Identify all lines of the data containing the string "agent" and copy them.
*** INFORMATION SUPPLIED
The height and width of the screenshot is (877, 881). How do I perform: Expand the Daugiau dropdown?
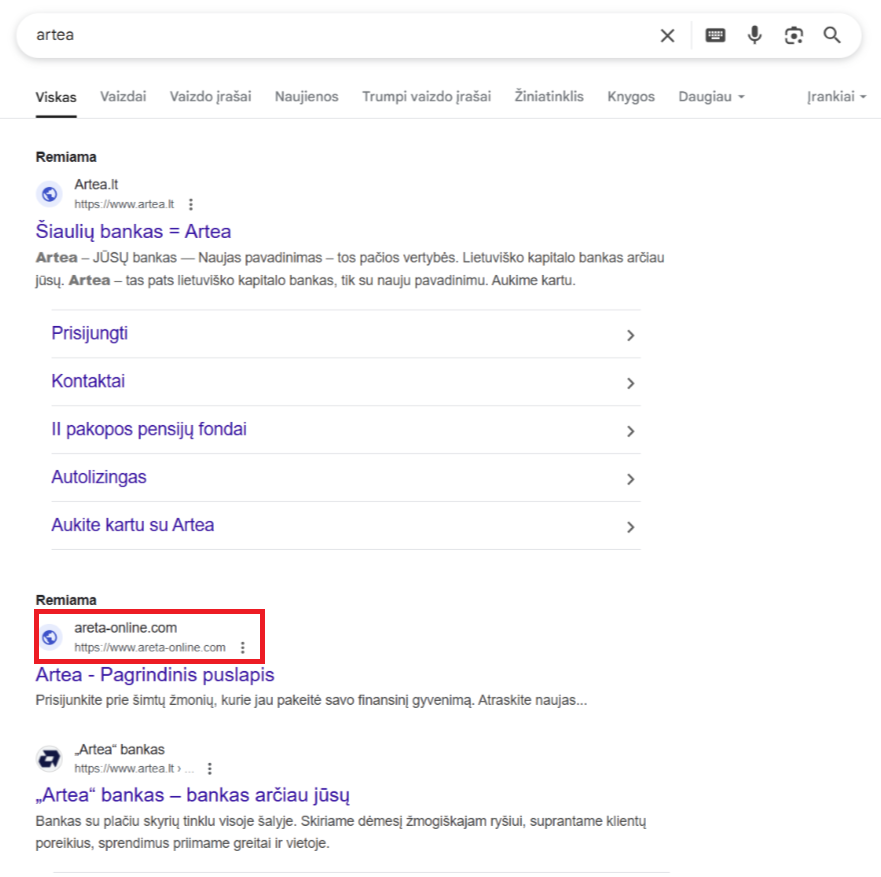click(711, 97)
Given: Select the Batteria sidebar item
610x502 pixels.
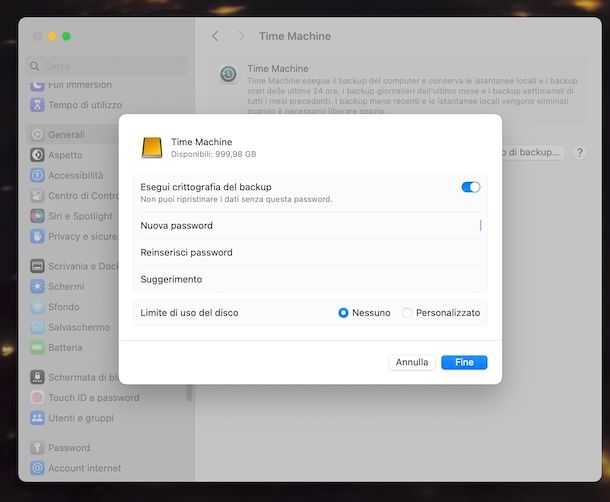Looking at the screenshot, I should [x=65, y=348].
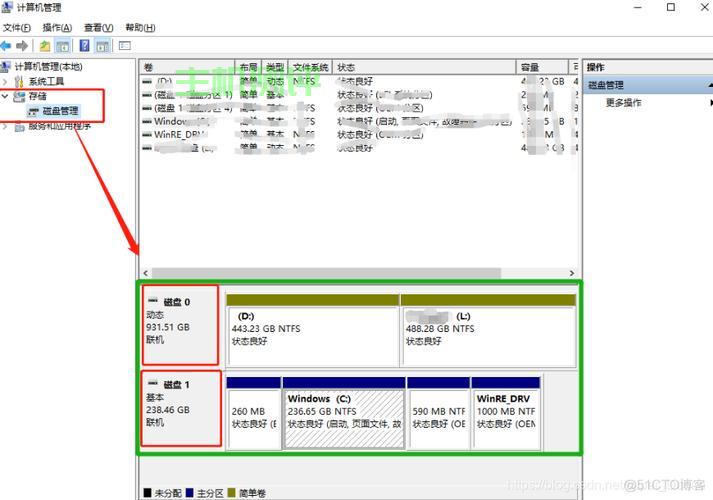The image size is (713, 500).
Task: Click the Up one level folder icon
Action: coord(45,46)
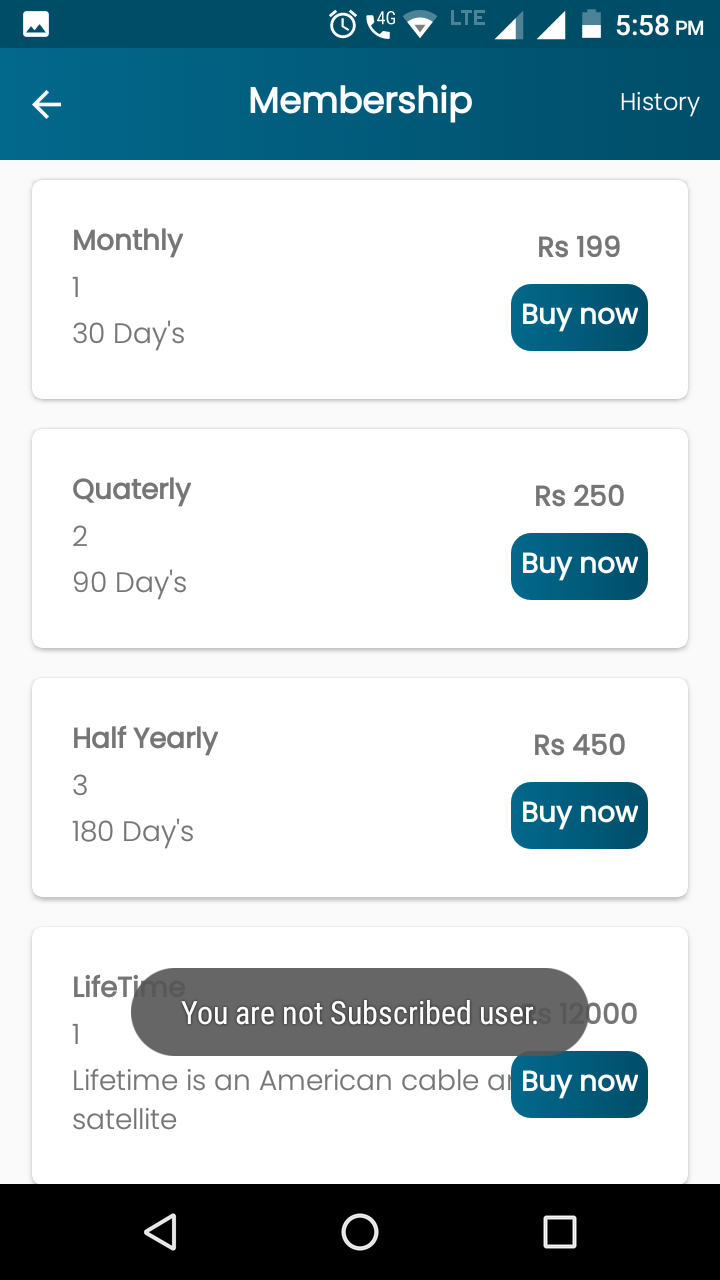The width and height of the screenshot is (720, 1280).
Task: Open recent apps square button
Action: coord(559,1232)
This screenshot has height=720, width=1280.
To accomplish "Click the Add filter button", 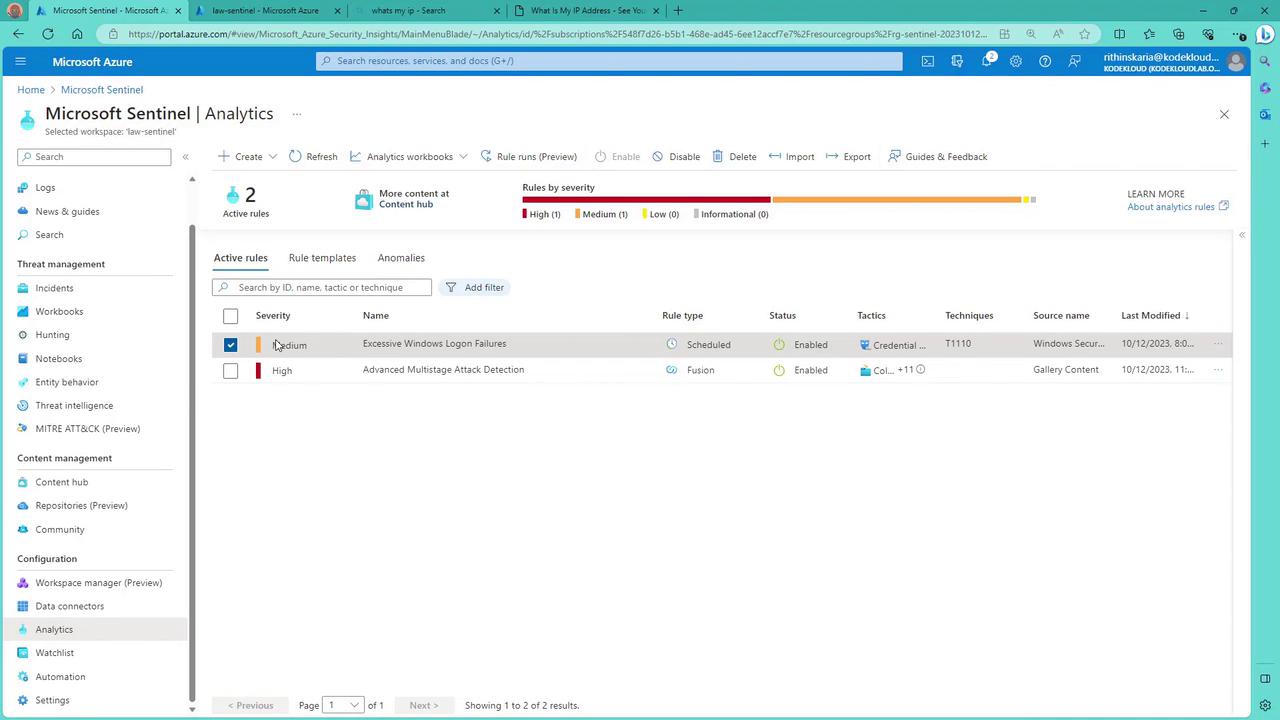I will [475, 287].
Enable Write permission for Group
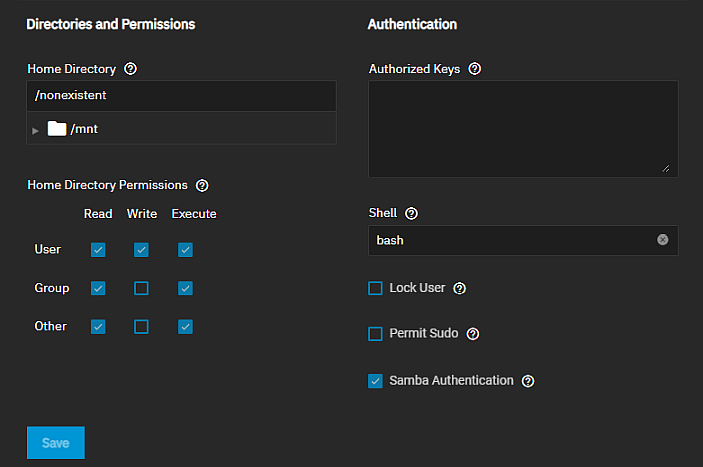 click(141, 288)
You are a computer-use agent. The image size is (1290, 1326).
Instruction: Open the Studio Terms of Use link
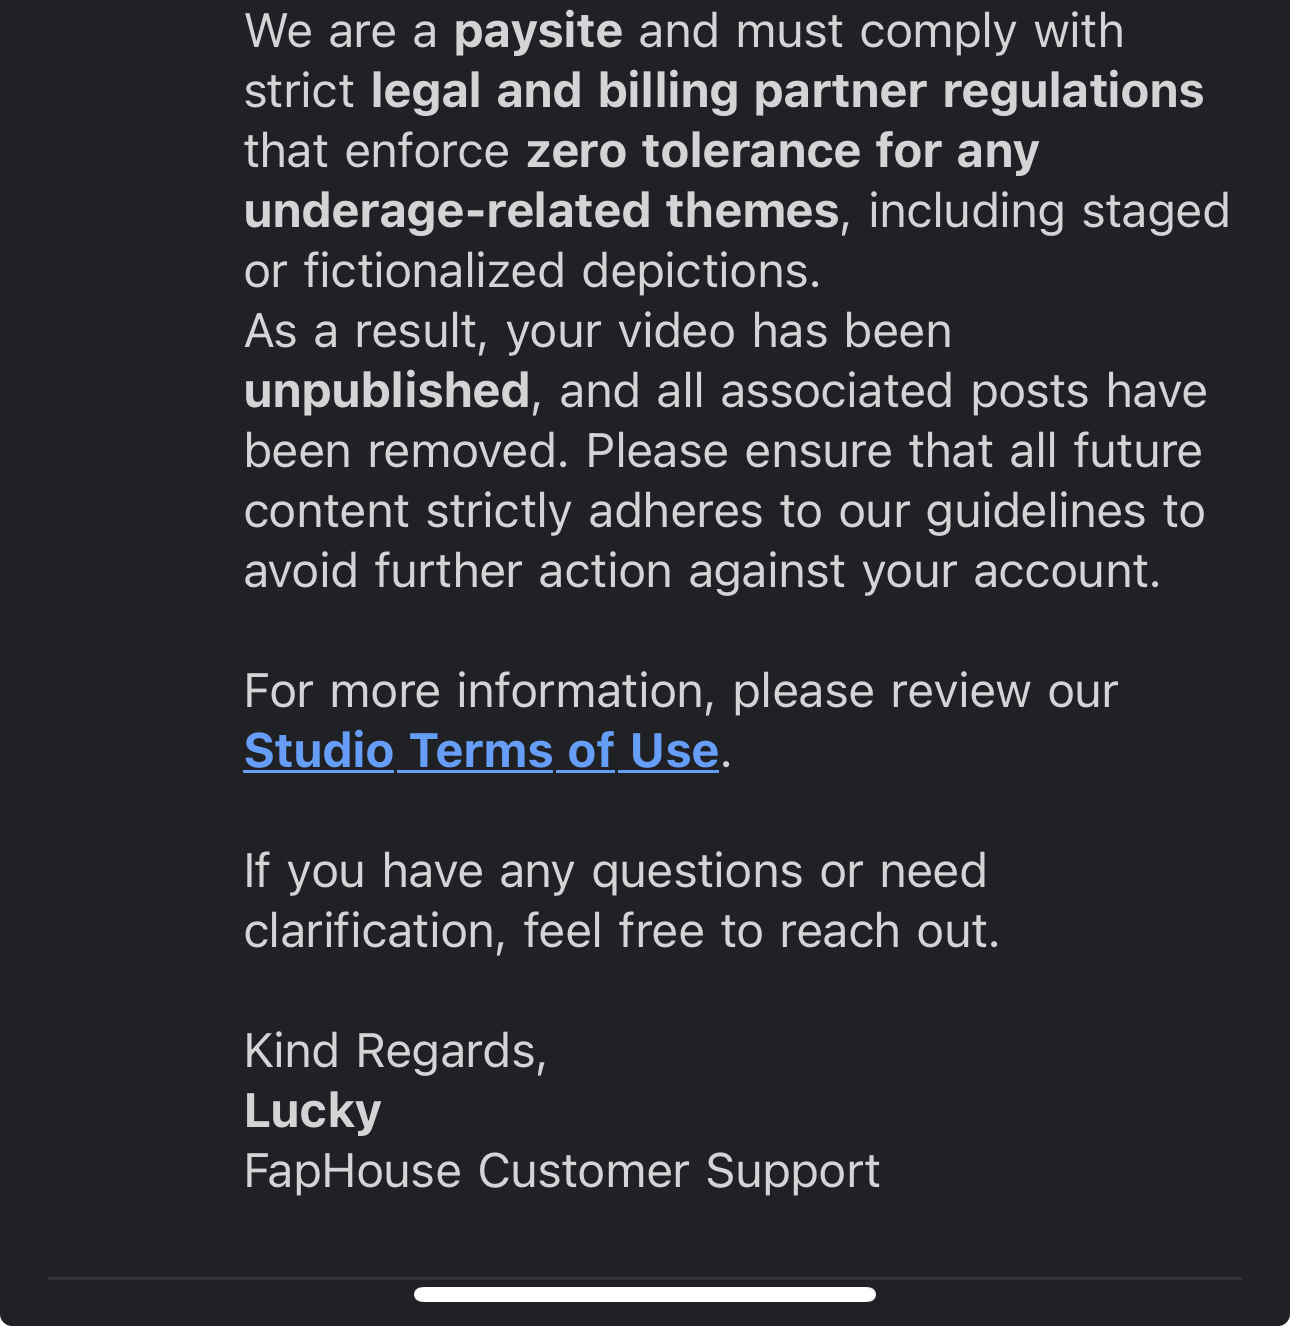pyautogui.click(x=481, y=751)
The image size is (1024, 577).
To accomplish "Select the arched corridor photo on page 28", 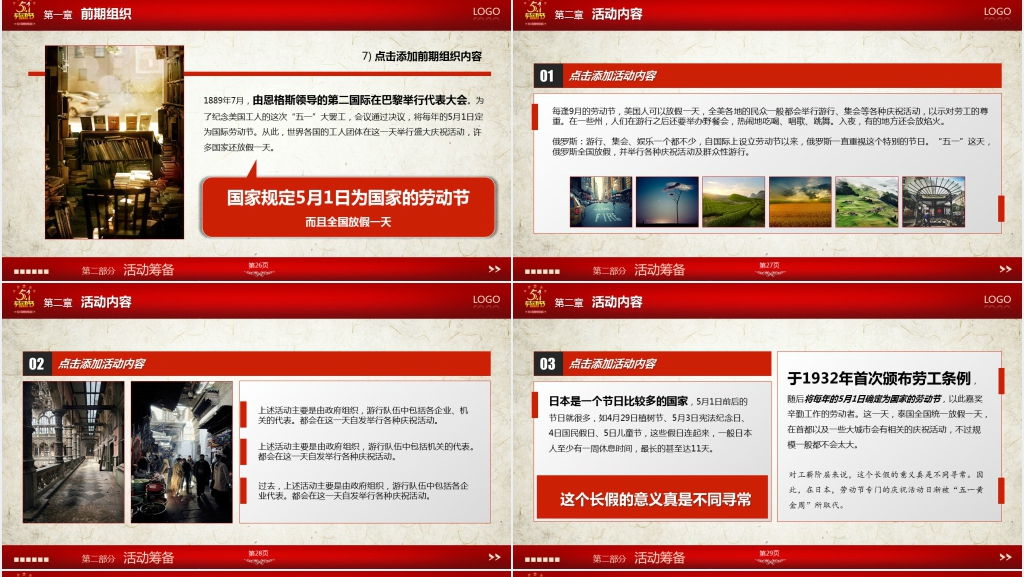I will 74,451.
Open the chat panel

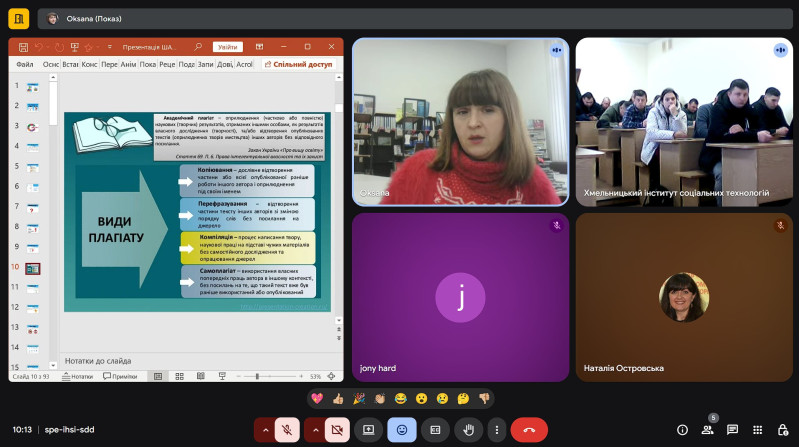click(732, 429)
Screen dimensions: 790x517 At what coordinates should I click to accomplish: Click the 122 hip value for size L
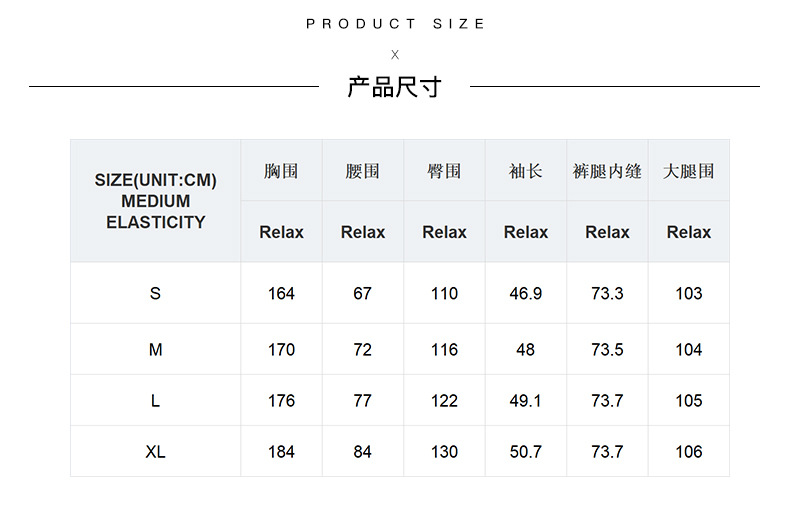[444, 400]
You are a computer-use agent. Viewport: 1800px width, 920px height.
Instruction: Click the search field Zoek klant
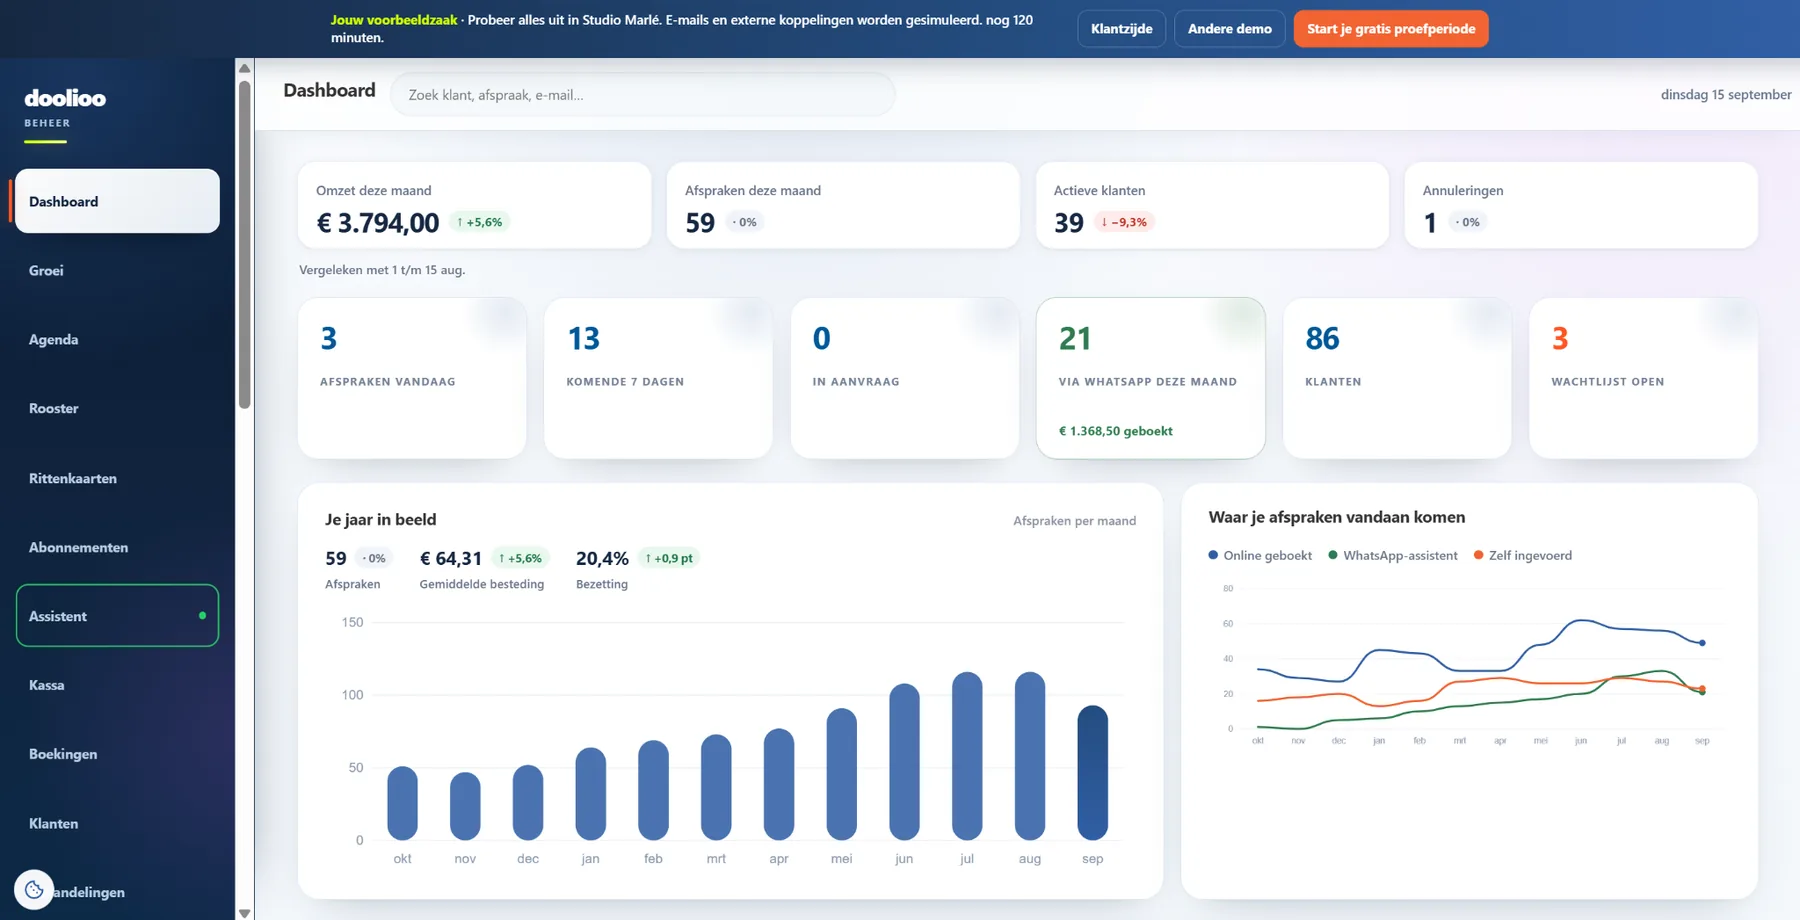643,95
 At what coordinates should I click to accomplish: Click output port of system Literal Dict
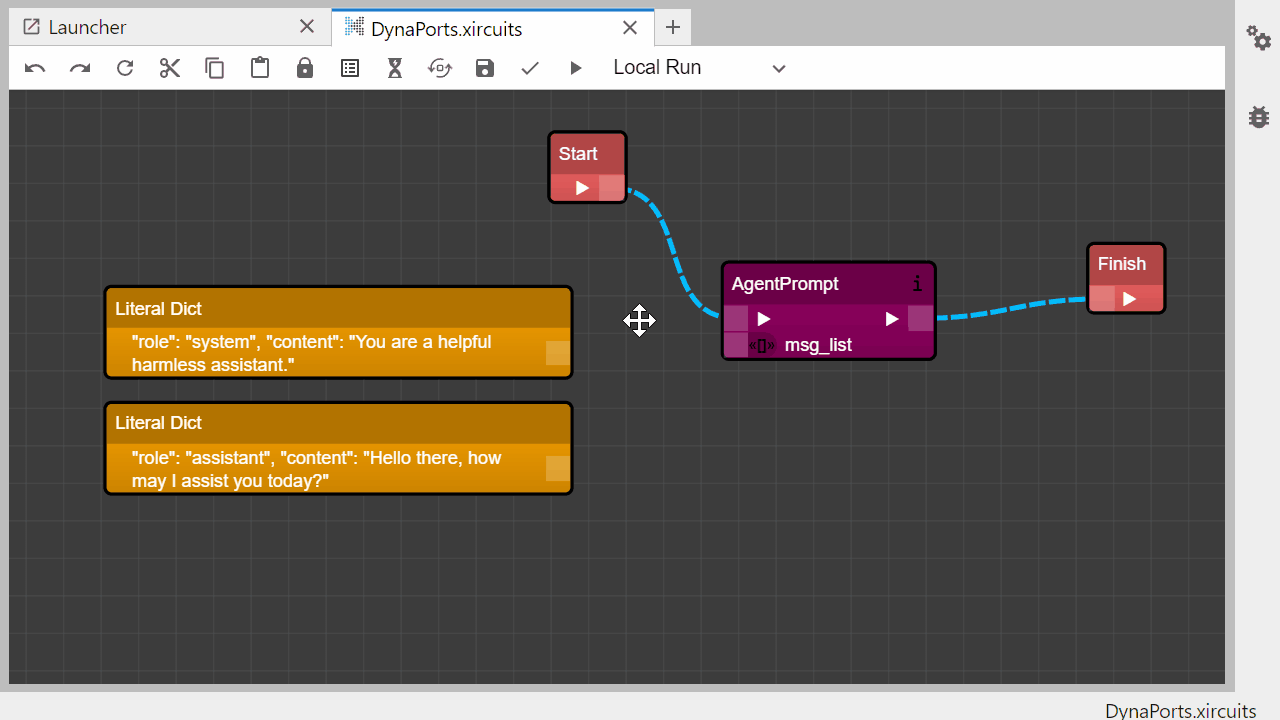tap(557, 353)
******
**WRITTEN REPLY**
You are a computer-use agent. The image size is (1290, 1326).
You are a computer-use agent. Viewport: 1800px width, 920px height.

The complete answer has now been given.